0 0 0 0 1 1 0 0 0 0 ...
0 0 0 0 1 1 0 0 0 0 ...
0 0 0 0 1 1 0 0 0 0 ...
0 0 0 0 1 1 0 0 0 0 ...
0 0 0 0 1 1 0 0 0 0 ...
0 0 0 0 1 1 0 0 0 0 ...
0 1 1 1 1 1 1 1 1 0 ...
0 0 0 0 0 0 0 0 0 0];
n1matrix = reshape(number_1, 10, [])'; % make it nicer to display;
% transpose because data is stored column-major (row index changes fastest).
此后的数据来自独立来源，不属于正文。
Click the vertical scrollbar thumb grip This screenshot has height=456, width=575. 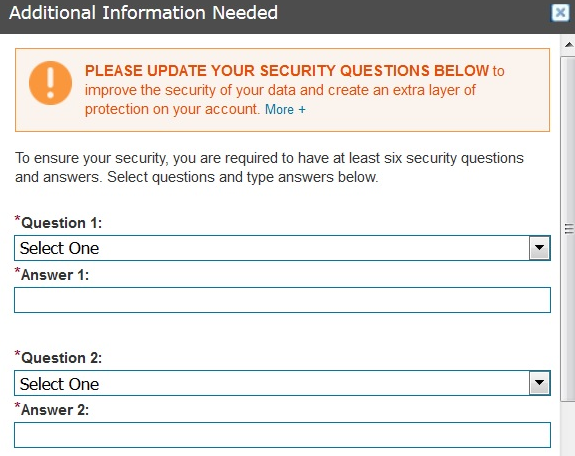tap(568, 229)
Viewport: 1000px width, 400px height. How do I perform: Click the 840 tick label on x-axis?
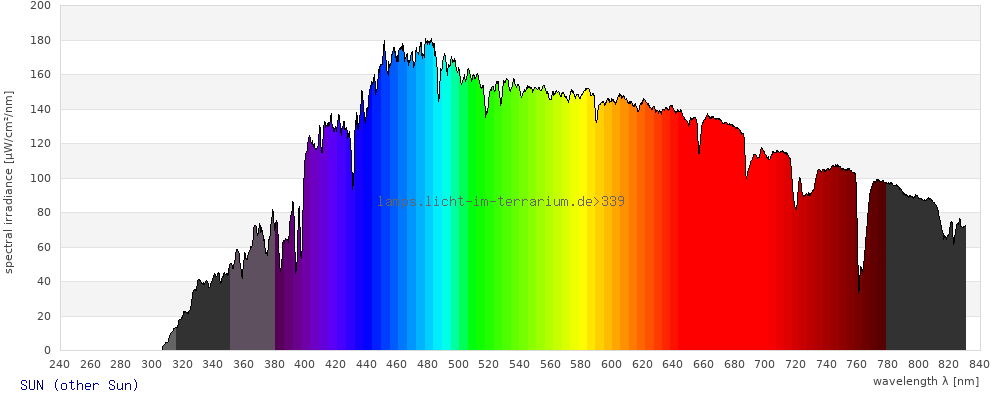[979, 365]
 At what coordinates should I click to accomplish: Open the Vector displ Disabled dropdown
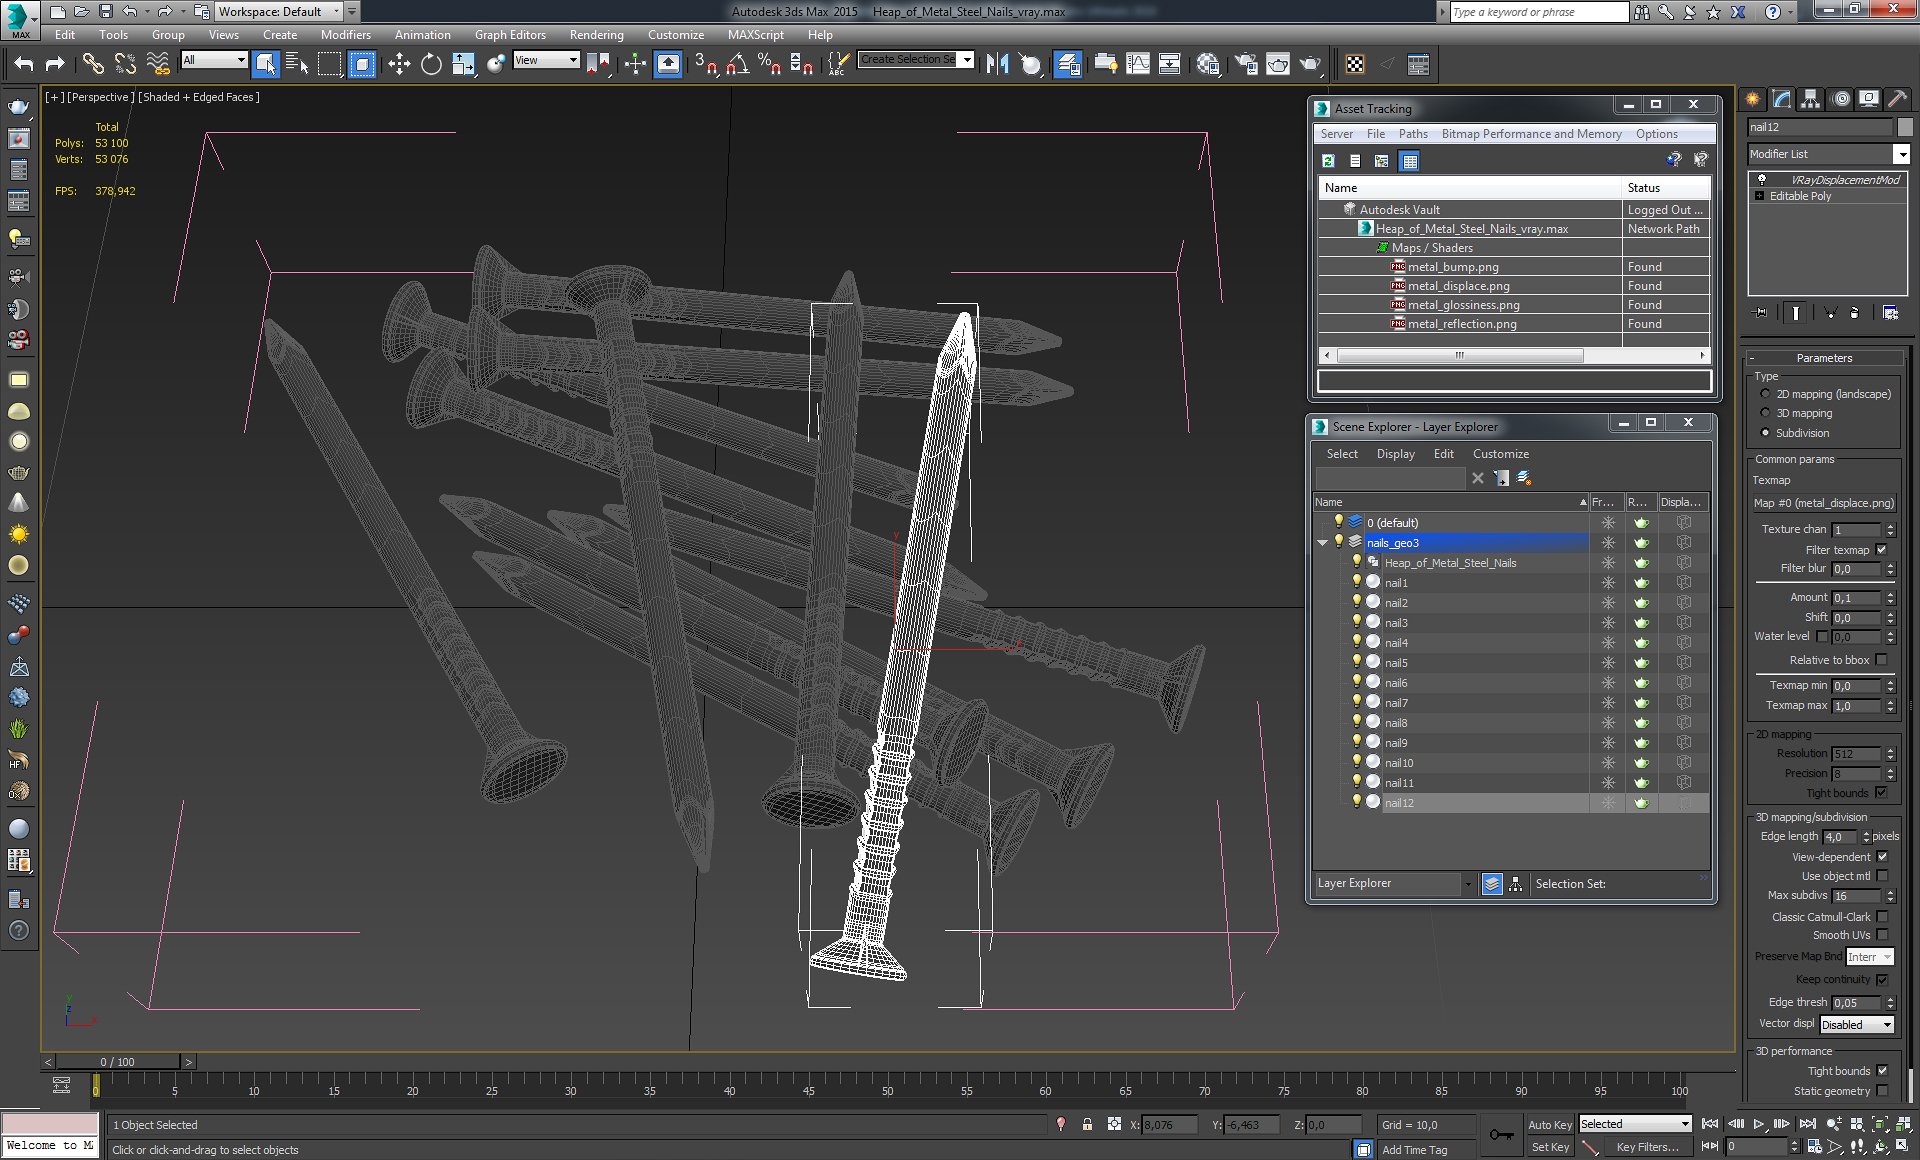coord(1856,1025)
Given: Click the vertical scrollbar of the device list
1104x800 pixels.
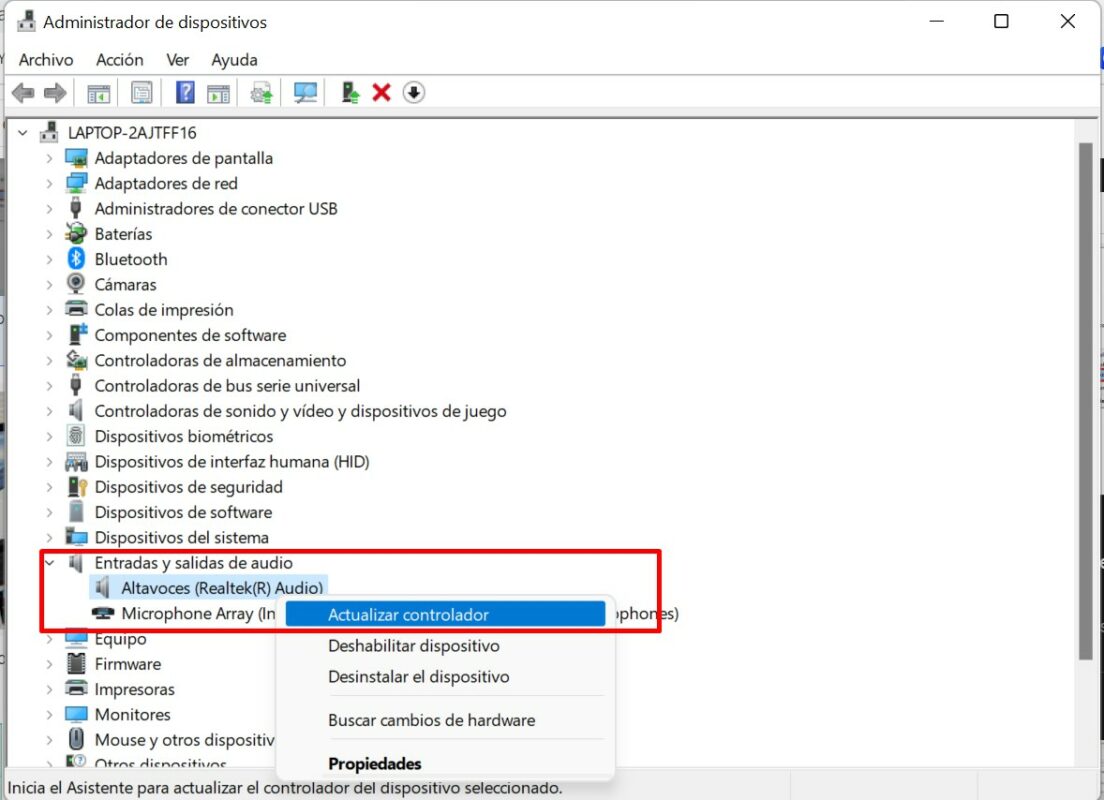Looking at the screenshot, I should [1086, 400].
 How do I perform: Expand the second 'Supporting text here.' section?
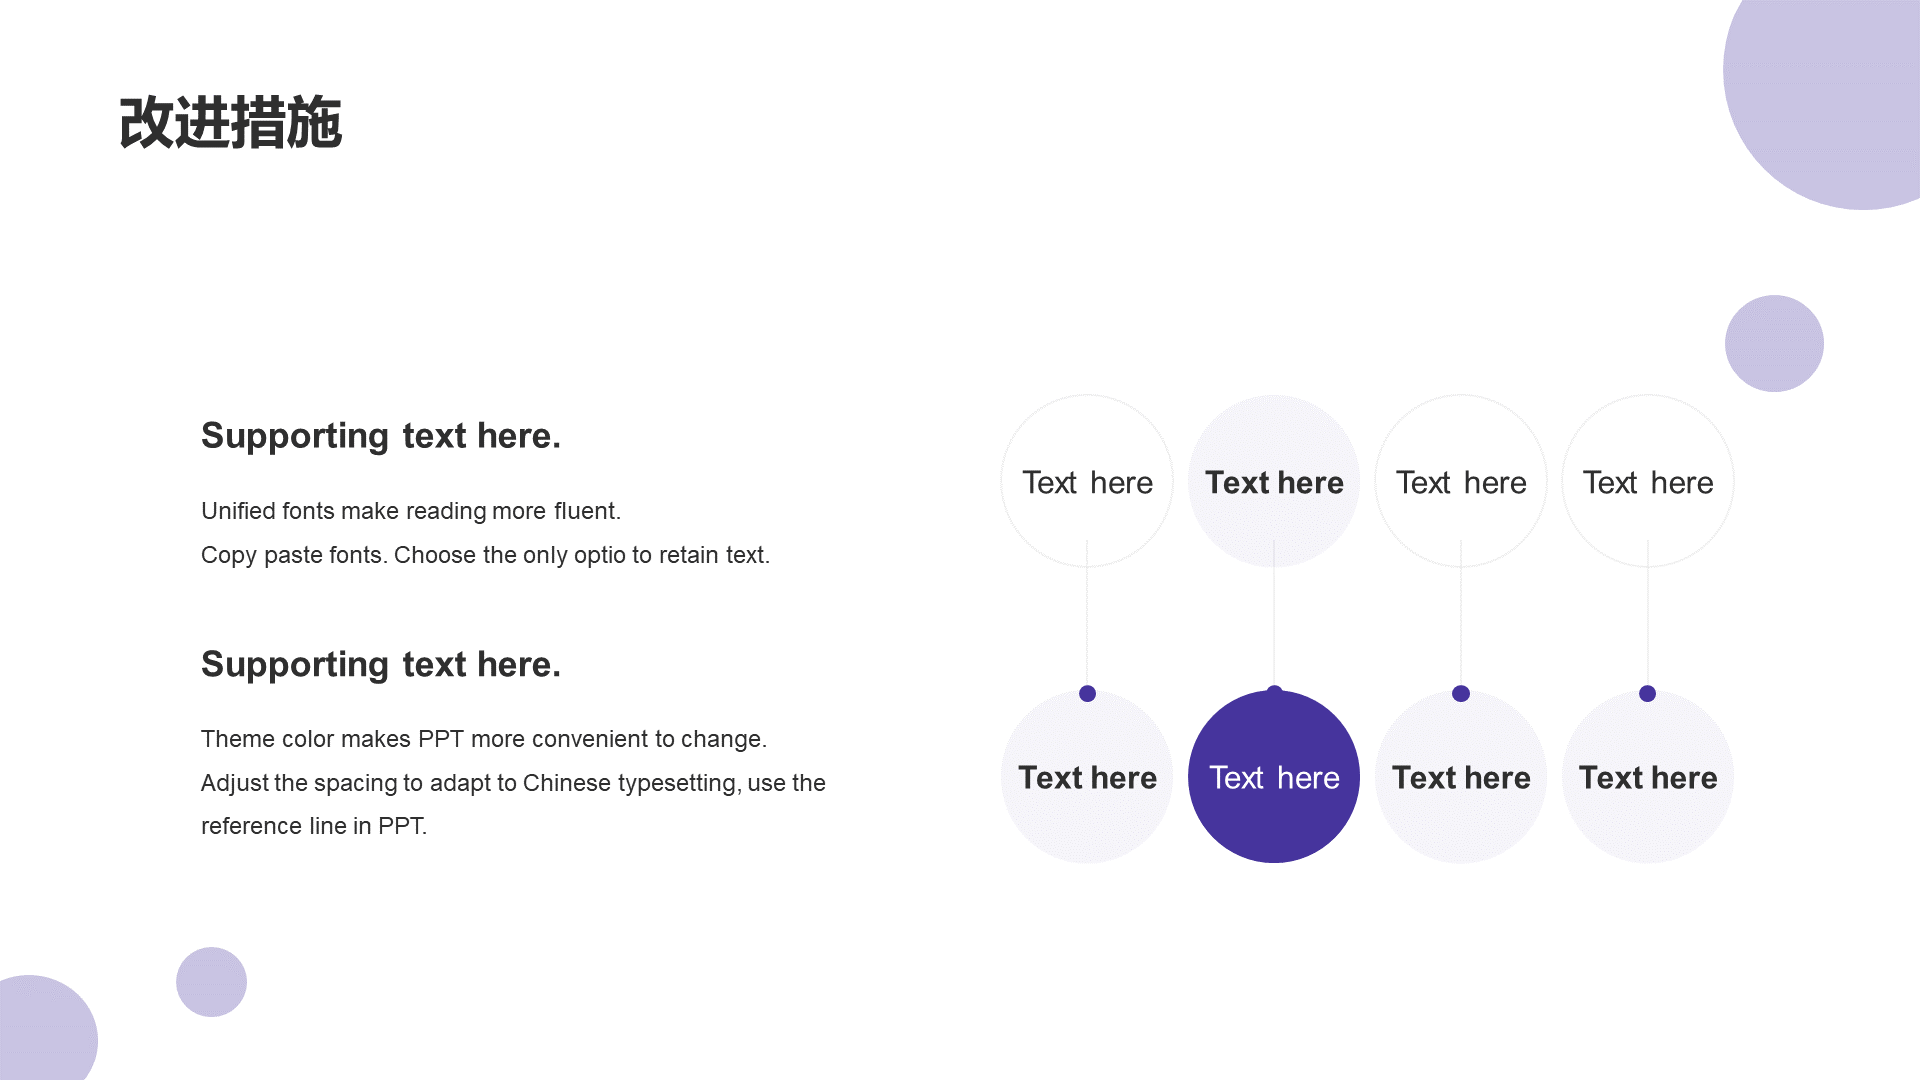(381, 662)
disp('the original data in 13 rows of 10:');
disp(n1matrix);
% create a matrix with 8 rows and enough columns
n1 = numel(number_1);
nc = ceil(n1/8); % "enough columns"
npad = zeros(8, nc);
npad(1:n1) = number_1; % fill the first n1 elements: the rest is zero
binVec = 2.^(7-(0:7)); % 128, 64, 32, 16, 8, 4, 2, 1 ... powers of two
compressed1 = uint8(binVec * npad); % 128 * bit 1 + 64 * bit 2 + 32 * bit 3...
% showing what we did...
disp('Organizing into groups of 8, and calculated their decimal representation:')
for ii = 1:nc
fprintf(1,'%d ', npad(:, ii));
fprintf(1, '= %d\n', compressed1(ii));
end
% now the inverse operation: using dec2bin to turn decimals into binary
% this function returns strings, so some further processing is needed
% original code used de2bi (no typo) but that requires a communications toolbox
% like this the code is more portable
decompressed = dec2bin(compressed1);
disp('the string representation of the numbers recovered:');
disp(decompressed); % this looks a lot like the data in groups of 8, but it's a string
% now we turn them back into the original array
% remember it is a string right now, and the values are stored
% in column-major order so we need to transpose
recovered = ('1'==decompressed'); % all '1' characters become logical 1
display(recovered);
% alternative solution #1: use logical array
compressed2 = (n1matrix==1);
display(compressed2);
recovered = double(compressed2); % looks just the same...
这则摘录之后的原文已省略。